I am a little surprised by Fine Gael's implied criticism of the record of building societies because my belief is that building societies, by and large, have a very good record of public service and have been lauded, in some quarters at least, for taking on a social role in affording the opportunity for many thousands of people to have their own homes when nobody else was offering that facility. Certainly with respect to some aspects of the operation of some building societies there were concerns expressed and those concerns were reflected in a series of papers and documents. I do not intend to go into those in detail but, in passing, one could point to the interdepartmental committee report published in April 1986 and entitled Discussion Document on Legislative and Regulatory Arrangements in Relation to Building Societies or, indeed, to the Restrictive Practices Commission report of 1975 which dealt with the question of the tied insurance arrangements which many building societies operate or to the concerns outlined in successive reports of the Registrar of Building Societies. They were all areas of legitimate comment and ones on which action was needed. The Bill deals with some of those but not with them all. That said, there are very few institutions that are above reproach of some kind.

On balance the building societies' contribution in affording people the chance to own their own homes has been singular and outstanding and deserves credit and approval.

The Bill itself will afford that opportunity for increased competitiveness. One of my main concerns is to ensure that does not result merely in additional benefit to those involved in the company but will be allowed to percolate through to the public, to the consumer and those who have mortgages in the various societies. It is fair to say as well in that context that I would urge some of the smaller societies to look at the possibility of amalgamating; that would be in their own interests in view of the increasingly competitive environment in which they will be operating, regardless of whether they like it, over the next number of years.

I also welcome the move to facilitate building societies becoming public limited liability companies. This will simply give them the opportunity to compete, with the gloves off, in the market place. That is in tune with the philosophy of my party and that is the point I was interested in when listening to the previous spokesperson. I could not get the synchronicity, if that is the right word, because I have no problem whatever with saying that wherever possible, and subject to certain minimal restraints, it is our view that the less government the better. If one is therefore affording building societies or other financial institutions an opportunity to compete, to be effective, to be efficient, to reward their workers, to reward good management, to go far and near in search of funds or in search of economic advantage, that is a good thing because it is my belief that that will ultimately percolate through to the benefit of the economy in general and of the taxpayer and home owner specifically. From our point of view it is very much in line with the kind of thinking we have. That is not to say there should not be some safeguards and some restraints. I would personally be concerned if a significant burden of the activities and funds of building societies in future was to move away from the somewhat longer term underpinning of home ownership as it now does in favour perhaps of shorter term returns which would be an attractive feature of certain speculative areas of investment and risk taking and which of course other financial institutional areas are involved in, presumably to the benefit of their own shareholders and members, and who can blame them for that? In general terms the building societies have had to operate in a very difficult climate and over the last number of years have seen some of their advances eroded. The Bill is designed to ensure that there is a level playing pitch for the financial institutions.
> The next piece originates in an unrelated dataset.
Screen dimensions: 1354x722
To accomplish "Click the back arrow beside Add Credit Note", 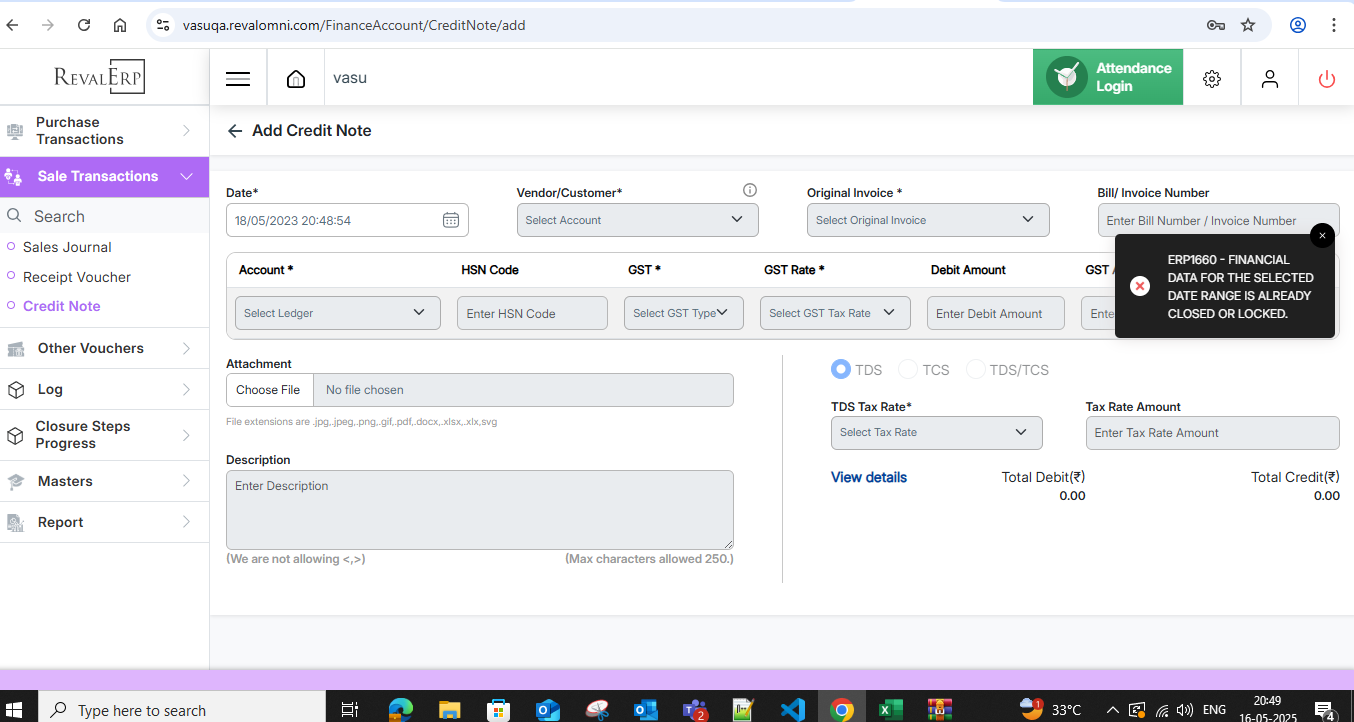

Building societies are, after all, unique in the Irish financial services environment. This uniqueness derives from the fact that they have a special legal status being mutual societies, and from the fact that they are governed by separate legislation, the 1976 Building Societies Act. So, they are at a disadvantage at present. In an environment of strong demand for mortgages and little direct competition until recently, though there are moves in that respect, the building societies were in a strong position to expand; but in the current environment, previous to this legislation, their position is somewhat less secure and restrictions imposed on their activities by the present legislation have severely hampered their competitive ability. I am in favour of competition and of allowing societies to operate to the highest possible standards of excellence and achievements and reaping the benefits both for their shareholders and their directors and hopefully for those who have mortgages with them.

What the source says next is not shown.